◆ WHAT TO DO
Exclude all pictures, and reproduce exactly the lines from the one containing "Task: View the hooded Raife trading card" through the end of the records, with nothing else added.

◆ Items listed in a dataset
⟨

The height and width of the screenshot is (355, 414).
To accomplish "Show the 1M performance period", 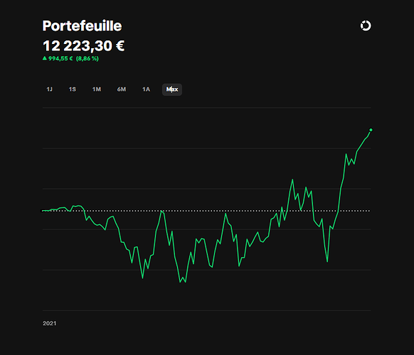I will [x=97, y=89].
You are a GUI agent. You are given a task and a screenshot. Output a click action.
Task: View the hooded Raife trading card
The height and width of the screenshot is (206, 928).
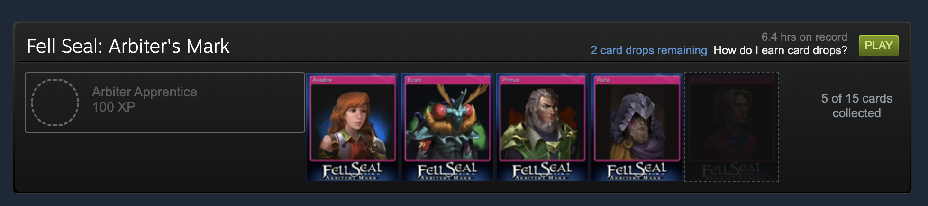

⟩

◆ THE COMPLETED TASK
Task: View the hooded Raife trading card
The height and width of the screenshot is (206, 928).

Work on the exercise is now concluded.